NTFS links are either hard links or reparse points and reparse points are either junction points or symbolic links

[...]

What are the 500 objects that dir /aL says are reparse points, but are marked as or zero file size, and with no targets? Are the <DIR> objects junction points or symbolic links or something else? Are the zero-size files symbolic links or something else? If they are links, what are they links to?

Not all reparse points are links. They can have various tags in them, and their general purpose is just to redirect the file lookup to some driver.

  • For example, Windows allows drives/volumes to be mounted on an empty folder (Unix style) instead of giving them a "drive letter". Unlike Unix mountpoints which are transient, however, Windows mountpoints are persistent in the filesystem – they're a type of reparse point that stores the mounted volume ID.

  • Another very common use of reparse points is to implement "cloud" or "online-only" files, as in OneDrive and Dropbox (both of which implement it very differently too) – they appear as regular files that just trigger an online download once opened.

If you're using Microsoft Office installed in a certain way (not entirely sure, but I think it's Office 365 installed through ClickOnce) it seems to use yet another type of reparse points, which again are neither junctions nor symlinks. Use fsutil reparsepoint query to see if you can find anything interesting.

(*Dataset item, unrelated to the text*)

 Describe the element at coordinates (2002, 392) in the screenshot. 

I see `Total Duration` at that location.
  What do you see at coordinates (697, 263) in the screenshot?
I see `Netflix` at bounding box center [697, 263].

Folder not found: dir yields "File not found" and the name of the object does not look like a filename with an extension. (In PowerShell, dir yields "Access to ... is denied.")

Example (link object): dir "C:\Documents and Settings"

"File not found" is unfortunately how CMD reports errors caused due to security restrictions as well – it doesn't mean it successfully retrieved an empty list.

"Documents and Settings" is a standard junction point, it just has an ACL (see icacls) which explicitly denies listing its contents. There was an old blogs.msdn.com post saying that this was done to avoid certain link-ignorant programs scanning the same user profile directories twice.